As we faced today, as I woke up I had that feeling like I once had when I first realized that I had a terminal cancer. It is a feeling of darkness, and no future; as if each minute is the only future I have. It is a crazy sense to have this; it is the sense of my own mortality, and I don’t like it at all. Fellow cancer-brother Todd Billings describes this aspect of a cancer diagnosis well as he describes the impact his early cancer diagnosis had upon him:
… Less than a week earlier, the doctor spoke the diagnosis to me, about which he had no doubt: a cancer of the bone marrow, multiple myeloma—an incurable cancer, a fatal disease. I had been in a fog ever since. How was I to face each day when my future—which had seemed wide open—had suddenly narrowed? My “world” seemed to be caving in on itself with fog in each direction I turned, so that no light could shine in.

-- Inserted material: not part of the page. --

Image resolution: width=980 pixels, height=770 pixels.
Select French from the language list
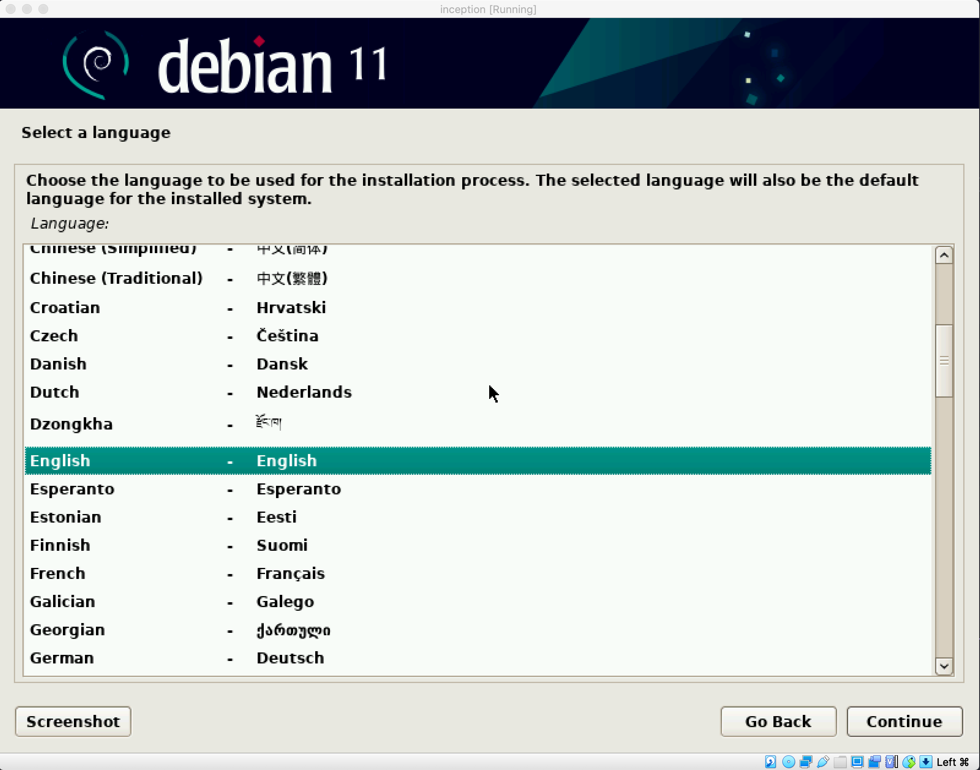click(58, 573)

I felt this way again today. But by God’s grace the fog blew out, and the “Sun of righteousness” came with “healing in His wings;” and the future opened up once again. But the future has opened up with a sense of soberness about it; where I know that I am not my own – that I have been bought with a price, with the blood of Jesus Christ. I know that someday, and most likely very soon, I will stand bodily before the very One who has seen fit to touch my body as He touched Lazarus’, and give account. The future holds that great day when I will meet the One who kept speaking to my heart over and again, even today; I know His voice, and I know for sure that one day soon I will see the lips that spoke to me today, and yesterday.
Thank you to each of you who have lifted me and my family up to the Lord, our Great High Priest through all of this! We still need prayer, and I covet it! Thank you, and thank you dear Lord for sparing my life for your own loving and gracious reasons! Soli Deo Gloria
 J. Todd Billings, Rejoicing in Lament: Wrestling with Incurable Cancer & Life in Christ (Grand Rapids, Michigan: Brazos Press, 2015), 1. Todd Billings is doing well, and is in a state of “remission,” but I like to call that “cancer free.” He continues to teach theology at Western Theological Seminary in Holland, Michigan; and he continues to receive maintenance chemo. Please keep him in prayer, that the Lord would continue to sustain him and his young family, and that the cancer that has threatened him will understand that it is not lord, but that Todd’s Lord is lord, even over Todd’s unwieldy cancer. Pray the Lord puts Todd’s cancer in its place; the Lord has done that, may He continue to!